The CPU frequencies at least are taken care of already, these numbers get scaled for each core. Once we're talking about things like the memory I'd also start worrying about application specific effects. There's also going to be stuff like thermal management which get fed in here and which varies during runtime.
I don't know where the numbers came from for v7.
I'm fairly sure that they are guestimates based on TC2. Vincent should know. I wouldn't consider them accurate in any way as the relative performance varies wildly depending on the workload. However, they are better than having no information at all.

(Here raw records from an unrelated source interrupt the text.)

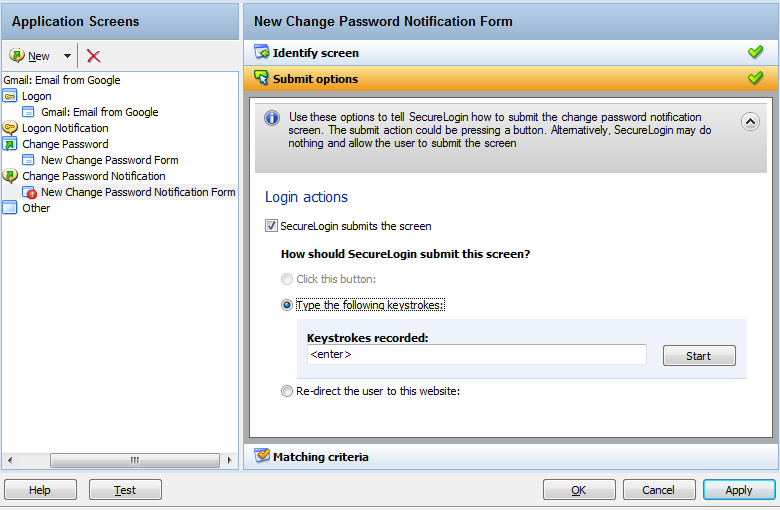The width and height of the screenshot is (780, 510).
Task: Select Type the following keystrokes option
Action: point(288,305)

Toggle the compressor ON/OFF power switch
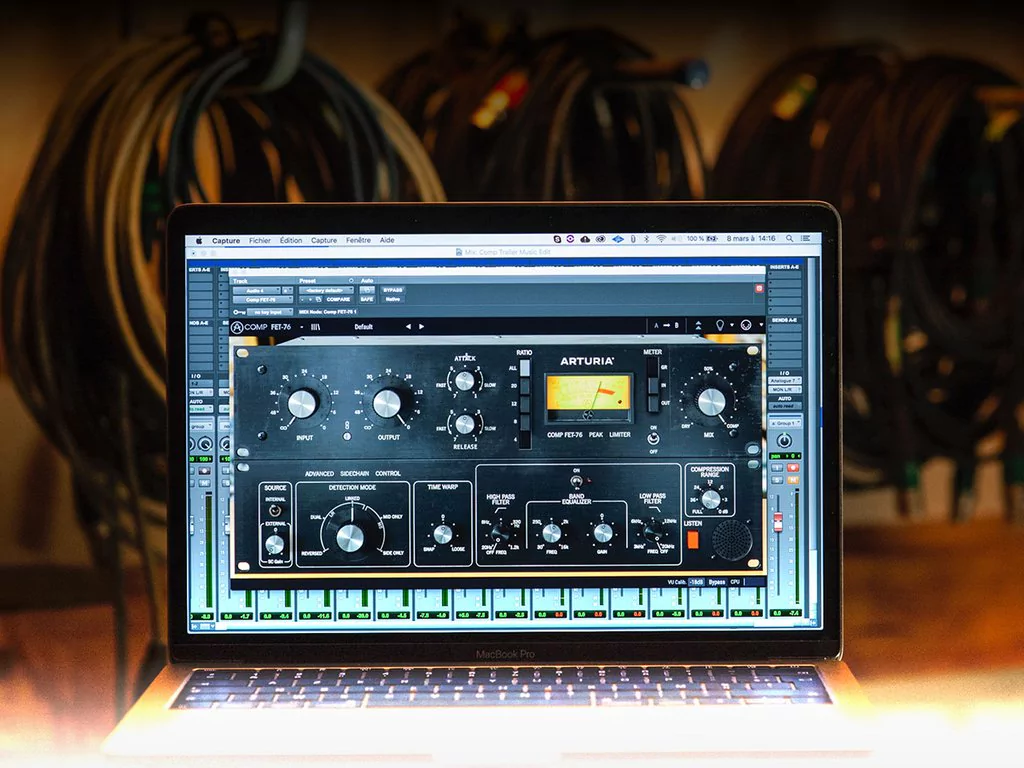654,438
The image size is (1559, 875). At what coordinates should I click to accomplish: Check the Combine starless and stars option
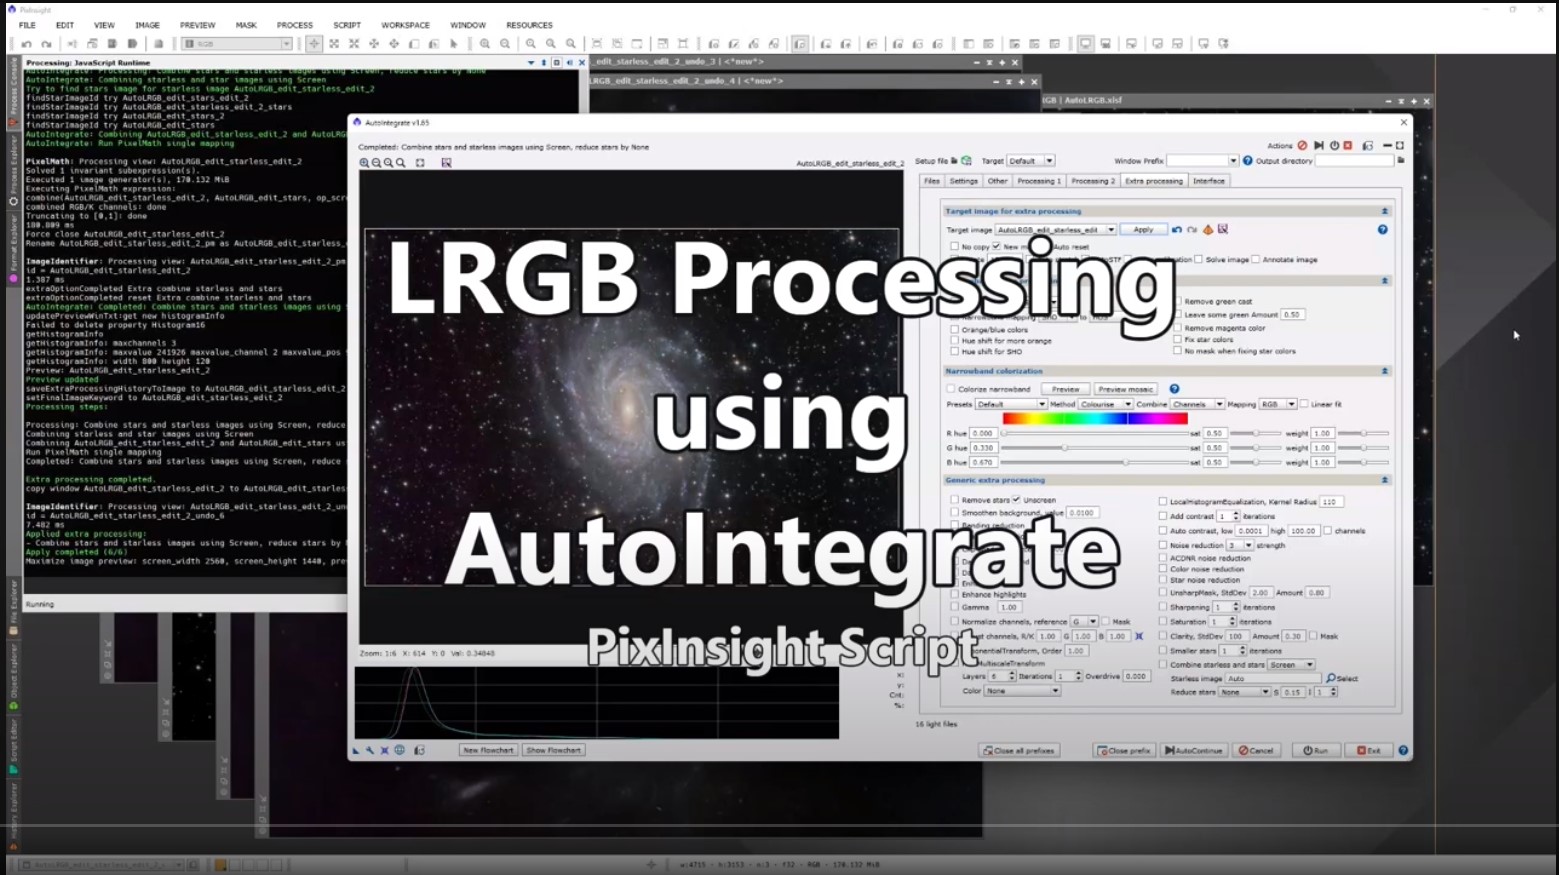click(x=1163, y=664)
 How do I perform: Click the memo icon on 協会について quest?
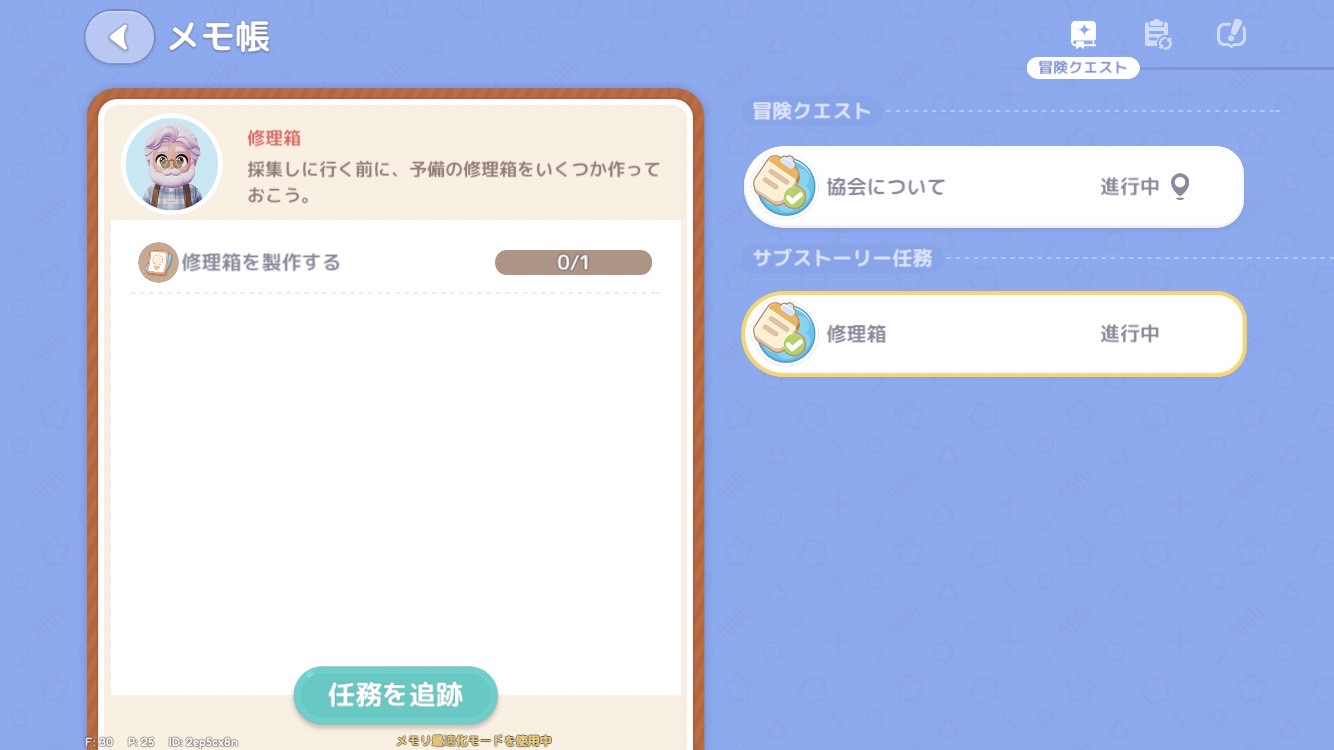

Can we define this via DT? It's a bit strange since that's a constant used by the Linux scheduler but highly related to hardware.
I really don't think that's a good idea at this point, it seems better for the DT to stick to factual descriptions of what's present rather than putting tuning numbers in there. If the wild guesses are in the kernel source it's fairly easy to improve them, if they're baked into system DTs that becomes harder.
I really think putting such things into DT is wrong.
If those numbers were derived from benchmark results, then it is most probably best to try to come up with some kind of equivalent benchmark in the kernel to qualify CPUs at run time. After all this is what actually matters i.e. how CPUs perform relative to each other, and that may vary with many factors that people will forget to update when copying a DT content to enable a new board.
And that wouldn't be the first time some benchmark is used at boot time. Different crypto/RAID algorithms are tested to determine the best one to use, etc.
I'm also worried about putting numbers into the DT now with all the scheduler work going on, this time next year we may well have a completely different idea of what we want to tell the scheduler. It may be that we end up being able to explicitly tell the scheduler about things like the memory architecture, or that the scheduler just gets smarter and can estimate all this stuff at runtime.
I agree. We need to sort the scheduler side out first before we commit to anything. If we are worried about including code into v8 that we are going to change later, then it is probably better to leave this part out. See my response to Mark's patch subset with the same patch for details (I didn't see this thread until afterwardsi - sorry).
Exactly. Which is why the kernel better be self-sufficient to determine such params. Dt should be used only for things that may not be probed at run time. The relative performance of a CPU certainly can be probed at run time.
Obviously the specifics of the actual benchmark might be debated, but the same can be said about static numbers.
Indeed.
Morten